EXTRACTED RECORDS -
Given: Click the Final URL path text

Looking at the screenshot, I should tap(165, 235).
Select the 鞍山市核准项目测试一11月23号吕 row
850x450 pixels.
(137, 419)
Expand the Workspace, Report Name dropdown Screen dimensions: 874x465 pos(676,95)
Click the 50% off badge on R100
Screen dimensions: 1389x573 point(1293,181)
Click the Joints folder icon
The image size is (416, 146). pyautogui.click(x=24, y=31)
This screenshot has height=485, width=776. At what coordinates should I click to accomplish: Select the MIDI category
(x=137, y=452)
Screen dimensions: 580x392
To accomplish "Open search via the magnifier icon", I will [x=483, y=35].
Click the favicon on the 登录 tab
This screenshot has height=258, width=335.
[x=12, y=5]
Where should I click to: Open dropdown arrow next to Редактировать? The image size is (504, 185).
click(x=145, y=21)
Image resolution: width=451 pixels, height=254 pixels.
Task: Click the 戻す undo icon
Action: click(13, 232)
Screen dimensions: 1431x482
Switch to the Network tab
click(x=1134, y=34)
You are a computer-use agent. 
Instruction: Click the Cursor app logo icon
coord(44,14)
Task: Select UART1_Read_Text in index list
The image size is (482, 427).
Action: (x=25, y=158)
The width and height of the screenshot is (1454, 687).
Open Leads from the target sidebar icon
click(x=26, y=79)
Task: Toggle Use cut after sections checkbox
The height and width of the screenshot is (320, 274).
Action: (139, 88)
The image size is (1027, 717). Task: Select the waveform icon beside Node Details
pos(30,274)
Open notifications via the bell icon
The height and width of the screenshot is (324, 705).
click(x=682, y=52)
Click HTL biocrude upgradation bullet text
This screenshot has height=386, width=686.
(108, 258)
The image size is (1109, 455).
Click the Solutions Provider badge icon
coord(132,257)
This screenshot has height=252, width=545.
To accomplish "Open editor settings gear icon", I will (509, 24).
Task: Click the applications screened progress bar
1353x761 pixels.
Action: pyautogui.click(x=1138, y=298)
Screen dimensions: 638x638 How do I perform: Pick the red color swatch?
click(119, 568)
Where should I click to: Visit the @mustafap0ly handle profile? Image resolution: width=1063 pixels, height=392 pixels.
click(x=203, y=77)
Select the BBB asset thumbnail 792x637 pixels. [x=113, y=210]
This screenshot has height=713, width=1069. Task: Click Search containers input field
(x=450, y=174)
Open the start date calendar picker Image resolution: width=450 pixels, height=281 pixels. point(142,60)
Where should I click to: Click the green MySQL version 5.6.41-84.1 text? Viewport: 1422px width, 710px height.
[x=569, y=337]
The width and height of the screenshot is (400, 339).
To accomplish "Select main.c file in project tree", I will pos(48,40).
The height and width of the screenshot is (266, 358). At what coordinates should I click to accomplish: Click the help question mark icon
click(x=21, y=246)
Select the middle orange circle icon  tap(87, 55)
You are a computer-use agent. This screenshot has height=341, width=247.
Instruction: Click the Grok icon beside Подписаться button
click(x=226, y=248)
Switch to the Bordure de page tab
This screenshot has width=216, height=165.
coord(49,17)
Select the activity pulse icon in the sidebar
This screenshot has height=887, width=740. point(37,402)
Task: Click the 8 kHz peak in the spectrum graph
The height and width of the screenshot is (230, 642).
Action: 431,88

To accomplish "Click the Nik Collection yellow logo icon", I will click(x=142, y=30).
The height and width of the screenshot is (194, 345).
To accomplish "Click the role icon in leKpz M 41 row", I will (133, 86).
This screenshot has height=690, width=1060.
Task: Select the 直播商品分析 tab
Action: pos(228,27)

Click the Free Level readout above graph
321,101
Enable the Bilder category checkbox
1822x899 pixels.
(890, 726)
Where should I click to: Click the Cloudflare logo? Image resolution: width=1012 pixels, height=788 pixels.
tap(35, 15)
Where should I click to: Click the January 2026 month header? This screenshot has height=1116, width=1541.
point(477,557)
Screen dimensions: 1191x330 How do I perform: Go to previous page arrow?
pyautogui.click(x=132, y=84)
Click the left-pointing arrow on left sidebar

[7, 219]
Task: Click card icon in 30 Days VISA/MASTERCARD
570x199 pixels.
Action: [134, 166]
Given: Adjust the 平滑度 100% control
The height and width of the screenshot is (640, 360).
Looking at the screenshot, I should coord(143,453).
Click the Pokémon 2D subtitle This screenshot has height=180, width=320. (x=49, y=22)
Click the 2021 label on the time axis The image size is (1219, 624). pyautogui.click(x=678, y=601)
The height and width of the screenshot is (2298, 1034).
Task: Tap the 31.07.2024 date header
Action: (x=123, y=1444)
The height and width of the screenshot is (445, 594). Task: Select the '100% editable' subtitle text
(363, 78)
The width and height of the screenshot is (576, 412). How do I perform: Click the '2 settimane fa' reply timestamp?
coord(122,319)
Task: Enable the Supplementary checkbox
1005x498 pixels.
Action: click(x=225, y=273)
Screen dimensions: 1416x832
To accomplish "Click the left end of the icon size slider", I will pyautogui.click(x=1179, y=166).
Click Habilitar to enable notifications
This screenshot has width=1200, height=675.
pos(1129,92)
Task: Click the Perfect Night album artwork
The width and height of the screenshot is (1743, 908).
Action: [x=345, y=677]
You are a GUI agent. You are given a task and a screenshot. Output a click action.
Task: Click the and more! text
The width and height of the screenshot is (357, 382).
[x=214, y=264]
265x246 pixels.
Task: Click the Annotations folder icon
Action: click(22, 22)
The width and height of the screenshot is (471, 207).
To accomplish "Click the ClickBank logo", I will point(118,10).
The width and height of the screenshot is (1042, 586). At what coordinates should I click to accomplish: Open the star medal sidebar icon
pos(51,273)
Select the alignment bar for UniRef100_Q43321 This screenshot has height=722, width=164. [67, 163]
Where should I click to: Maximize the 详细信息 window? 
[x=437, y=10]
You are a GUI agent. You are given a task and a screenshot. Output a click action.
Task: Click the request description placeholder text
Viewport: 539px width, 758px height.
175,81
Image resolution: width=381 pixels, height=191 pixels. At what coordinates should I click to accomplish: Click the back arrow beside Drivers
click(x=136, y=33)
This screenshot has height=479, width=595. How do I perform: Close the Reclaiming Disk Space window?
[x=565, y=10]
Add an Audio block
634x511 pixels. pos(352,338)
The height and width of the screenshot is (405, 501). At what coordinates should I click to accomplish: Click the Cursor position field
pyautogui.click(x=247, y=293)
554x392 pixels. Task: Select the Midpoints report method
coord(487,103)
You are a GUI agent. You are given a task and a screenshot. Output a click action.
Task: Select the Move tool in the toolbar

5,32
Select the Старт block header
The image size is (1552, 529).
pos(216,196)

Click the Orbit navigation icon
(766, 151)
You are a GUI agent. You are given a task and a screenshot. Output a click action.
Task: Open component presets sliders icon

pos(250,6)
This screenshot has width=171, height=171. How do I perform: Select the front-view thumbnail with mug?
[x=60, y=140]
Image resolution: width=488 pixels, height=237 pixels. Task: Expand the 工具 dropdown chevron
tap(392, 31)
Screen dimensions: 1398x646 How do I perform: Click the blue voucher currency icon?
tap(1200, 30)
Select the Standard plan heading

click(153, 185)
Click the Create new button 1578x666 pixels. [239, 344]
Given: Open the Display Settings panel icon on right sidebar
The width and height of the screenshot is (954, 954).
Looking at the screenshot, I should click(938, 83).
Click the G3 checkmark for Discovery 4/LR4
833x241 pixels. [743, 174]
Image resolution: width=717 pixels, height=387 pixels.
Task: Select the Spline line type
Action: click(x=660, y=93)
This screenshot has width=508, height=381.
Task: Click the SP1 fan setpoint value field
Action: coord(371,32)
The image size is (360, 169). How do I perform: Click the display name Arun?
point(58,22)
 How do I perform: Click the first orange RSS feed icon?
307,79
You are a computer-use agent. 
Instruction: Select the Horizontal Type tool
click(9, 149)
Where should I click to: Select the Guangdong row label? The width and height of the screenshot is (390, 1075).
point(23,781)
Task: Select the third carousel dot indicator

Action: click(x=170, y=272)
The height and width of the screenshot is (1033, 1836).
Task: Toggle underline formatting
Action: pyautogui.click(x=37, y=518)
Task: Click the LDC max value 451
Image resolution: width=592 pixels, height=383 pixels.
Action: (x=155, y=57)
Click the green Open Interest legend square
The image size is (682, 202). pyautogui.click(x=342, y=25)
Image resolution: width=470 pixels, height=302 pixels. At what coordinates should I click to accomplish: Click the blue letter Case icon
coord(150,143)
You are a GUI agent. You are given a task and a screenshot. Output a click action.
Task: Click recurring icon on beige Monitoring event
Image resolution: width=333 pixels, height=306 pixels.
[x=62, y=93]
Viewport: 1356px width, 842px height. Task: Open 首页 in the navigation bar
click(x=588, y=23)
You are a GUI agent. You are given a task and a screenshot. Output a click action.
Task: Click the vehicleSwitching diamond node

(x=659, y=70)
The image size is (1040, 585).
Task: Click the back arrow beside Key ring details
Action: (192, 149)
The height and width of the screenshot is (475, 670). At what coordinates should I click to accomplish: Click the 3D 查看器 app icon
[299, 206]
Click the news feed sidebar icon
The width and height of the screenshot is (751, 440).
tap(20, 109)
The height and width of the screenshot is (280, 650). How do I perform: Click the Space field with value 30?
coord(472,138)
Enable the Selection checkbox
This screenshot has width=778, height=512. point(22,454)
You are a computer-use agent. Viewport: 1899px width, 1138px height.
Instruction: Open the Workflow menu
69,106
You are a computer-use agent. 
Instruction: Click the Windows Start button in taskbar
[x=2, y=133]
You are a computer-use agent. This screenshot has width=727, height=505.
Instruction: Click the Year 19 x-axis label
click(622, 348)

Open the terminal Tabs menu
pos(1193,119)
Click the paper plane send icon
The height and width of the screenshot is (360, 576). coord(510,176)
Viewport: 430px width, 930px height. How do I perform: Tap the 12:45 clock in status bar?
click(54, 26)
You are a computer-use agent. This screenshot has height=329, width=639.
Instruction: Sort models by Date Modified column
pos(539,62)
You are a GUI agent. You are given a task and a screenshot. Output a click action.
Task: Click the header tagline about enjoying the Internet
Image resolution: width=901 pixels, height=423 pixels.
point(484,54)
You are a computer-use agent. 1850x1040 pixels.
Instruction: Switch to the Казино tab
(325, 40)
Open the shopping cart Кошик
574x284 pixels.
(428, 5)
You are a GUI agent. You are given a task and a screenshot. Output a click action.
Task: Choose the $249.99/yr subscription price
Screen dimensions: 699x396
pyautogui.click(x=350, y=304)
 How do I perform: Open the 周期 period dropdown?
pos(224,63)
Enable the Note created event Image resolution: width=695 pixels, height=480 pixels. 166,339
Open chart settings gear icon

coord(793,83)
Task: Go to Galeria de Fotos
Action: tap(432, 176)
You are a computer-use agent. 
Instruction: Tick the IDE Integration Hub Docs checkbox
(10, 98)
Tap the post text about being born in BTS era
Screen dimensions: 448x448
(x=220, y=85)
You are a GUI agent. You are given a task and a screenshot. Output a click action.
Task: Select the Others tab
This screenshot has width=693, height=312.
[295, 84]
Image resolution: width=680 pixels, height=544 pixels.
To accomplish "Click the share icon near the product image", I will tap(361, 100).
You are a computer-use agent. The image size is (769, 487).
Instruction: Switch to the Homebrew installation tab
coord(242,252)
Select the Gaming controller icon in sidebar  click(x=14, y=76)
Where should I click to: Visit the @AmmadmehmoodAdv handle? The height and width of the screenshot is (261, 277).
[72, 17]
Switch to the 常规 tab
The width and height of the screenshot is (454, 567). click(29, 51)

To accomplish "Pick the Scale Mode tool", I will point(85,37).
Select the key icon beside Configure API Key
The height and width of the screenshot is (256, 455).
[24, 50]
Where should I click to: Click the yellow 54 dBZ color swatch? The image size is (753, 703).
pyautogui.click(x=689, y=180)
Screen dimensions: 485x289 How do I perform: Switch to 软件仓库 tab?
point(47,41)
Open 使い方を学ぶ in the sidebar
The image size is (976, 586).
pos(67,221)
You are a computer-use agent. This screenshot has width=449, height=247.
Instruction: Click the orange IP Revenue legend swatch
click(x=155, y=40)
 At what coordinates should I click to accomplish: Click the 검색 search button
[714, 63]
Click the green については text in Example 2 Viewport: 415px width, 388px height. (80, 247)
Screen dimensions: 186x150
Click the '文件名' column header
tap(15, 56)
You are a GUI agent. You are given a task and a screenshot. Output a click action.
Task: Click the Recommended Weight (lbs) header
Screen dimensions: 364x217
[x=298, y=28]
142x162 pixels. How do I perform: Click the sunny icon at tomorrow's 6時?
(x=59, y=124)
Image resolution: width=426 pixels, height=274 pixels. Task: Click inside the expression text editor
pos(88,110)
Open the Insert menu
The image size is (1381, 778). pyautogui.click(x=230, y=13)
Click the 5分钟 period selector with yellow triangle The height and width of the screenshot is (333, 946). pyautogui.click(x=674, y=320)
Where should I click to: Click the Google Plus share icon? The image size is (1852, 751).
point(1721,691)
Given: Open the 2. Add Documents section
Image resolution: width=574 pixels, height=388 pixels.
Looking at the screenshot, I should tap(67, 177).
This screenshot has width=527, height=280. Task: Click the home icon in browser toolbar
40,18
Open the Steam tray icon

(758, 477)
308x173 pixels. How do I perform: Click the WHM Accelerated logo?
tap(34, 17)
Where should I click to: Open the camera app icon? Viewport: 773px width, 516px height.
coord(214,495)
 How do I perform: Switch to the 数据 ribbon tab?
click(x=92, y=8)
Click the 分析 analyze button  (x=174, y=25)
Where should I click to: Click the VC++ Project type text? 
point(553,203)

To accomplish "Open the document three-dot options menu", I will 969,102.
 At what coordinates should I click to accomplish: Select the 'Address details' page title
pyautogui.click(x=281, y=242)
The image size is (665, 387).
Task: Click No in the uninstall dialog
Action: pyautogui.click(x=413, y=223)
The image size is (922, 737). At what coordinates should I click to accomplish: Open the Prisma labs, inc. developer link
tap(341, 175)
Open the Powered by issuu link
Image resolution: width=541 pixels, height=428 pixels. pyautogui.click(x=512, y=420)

STATED TASK -
Starting at the line that contains "Select the alignment" and stopping after the line that contains "[x=437, y=10]", rewrite those lines of the records above as a numbered list, leaving out any blank lines.

SOLUTION -
1. Select the alignment bar for UniRef100_Q43321 This screenshot has height=722, width=164. [67, 163]
2. Where should I click to: Maximize the 详细信息 window? 
3. [x=437, y=10]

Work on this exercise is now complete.